Maryland school district cuts summer pay for athletic directors

June 29, 2018 / Athletic Administration
A school board in northeastern Maryland recently voted to decrease the salary for all of the district’s athletic directors during the summer months.

According to The Baltimore Sun, the Harford County Board of Education voted on June 11 to reduce the summer pay rate for athletic directors by 25 percent to $120 daily. The change was one of several reductions recommended by the superintendent to bring expenditures in balance with revenue.

One board member tried to restore the athletic director’s summer pay to its prior level, but the proposal was rejected by the full board.

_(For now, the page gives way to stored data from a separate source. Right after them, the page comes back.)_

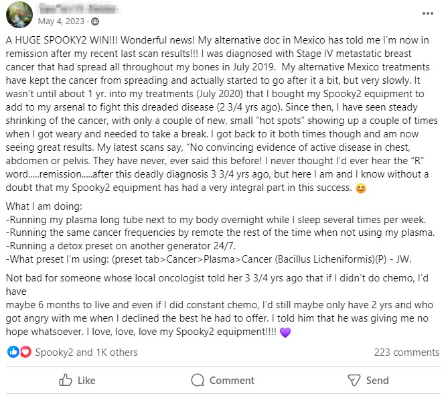Click the blue thumbs-up reaction icon
The width and height of the screenshot is (448, 396).
[x=13, y=352]
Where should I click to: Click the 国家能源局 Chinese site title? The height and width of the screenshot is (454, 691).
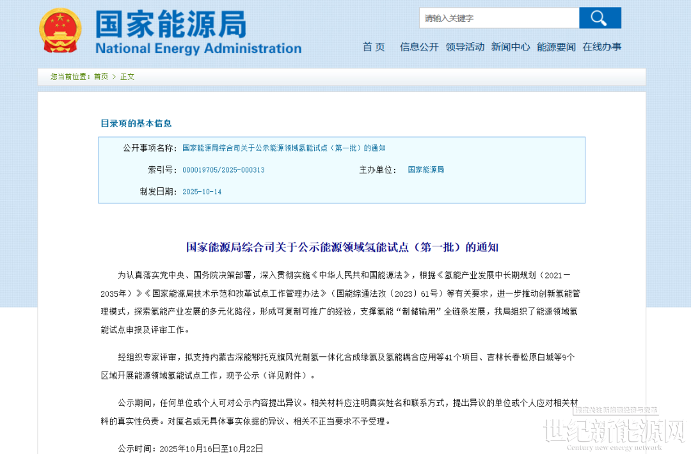click(171, 24)
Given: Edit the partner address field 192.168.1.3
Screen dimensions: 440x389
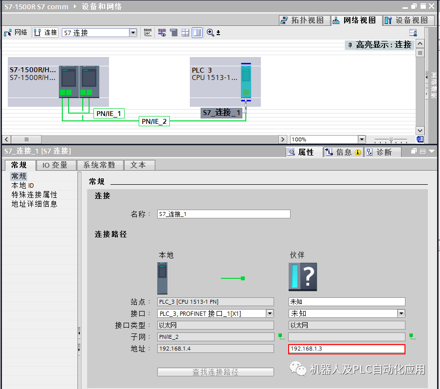Looking at the screenshot, I should 346,349.
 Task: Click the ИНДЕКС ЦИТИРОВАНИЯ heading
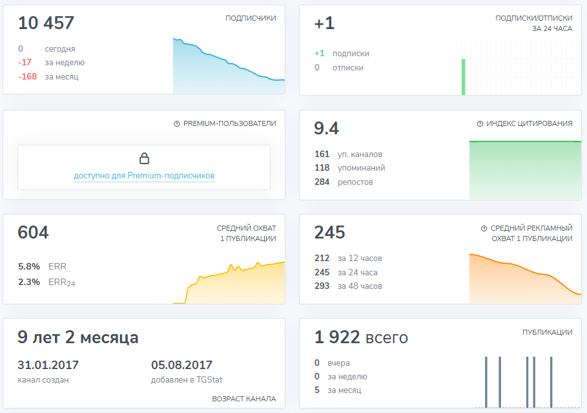(529, 124)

In a letter to the newspaper, one resident expressed their disappointment in the decision. From the letter:

What about scheduling games throughout the year, hiring and interviewing new coaches, coming into school to get equipment, getting fields ready for the season, working on transportation of buses to get the athletes to and from other schools, working with the athletic trainers, getting medical kits resupplied, making sure coaches of all sports are ready for their season, and any other day to day behind the scene work that the athletic director does at any given time?

During the school year, athletic directors work longer hours and get paid less than some coaches per season. They also teach two classes during the day, which no other neighboring county does. They are left with very little time to actually get their work done without any assistant like many other counties have.

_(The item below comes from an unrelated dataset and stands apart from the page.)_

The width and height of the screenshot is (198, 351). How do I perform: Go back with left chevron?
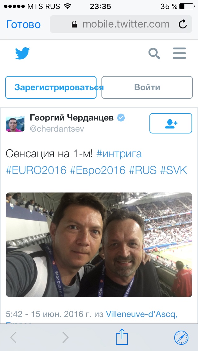[13, 337]
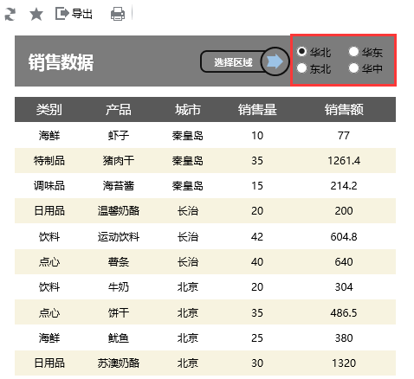
Task: Select the 华中 radio button
Action: point(353,68)
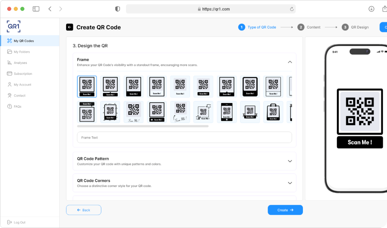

The board and superintendent seem a bit tone deaf here. At Coach & Athletic Director, we write often about how supervisors and the community often don’t understand the full scope of an athletic director’s job, and this is a prime example. The work doesn’t end when school lets out, but now those athletic directors will have to do the same work for less pay.

The article doesn’t specify the number of athletic directors in the district. According to the Harford County Public Schools website, the district has 10 high schools and nine middle schools.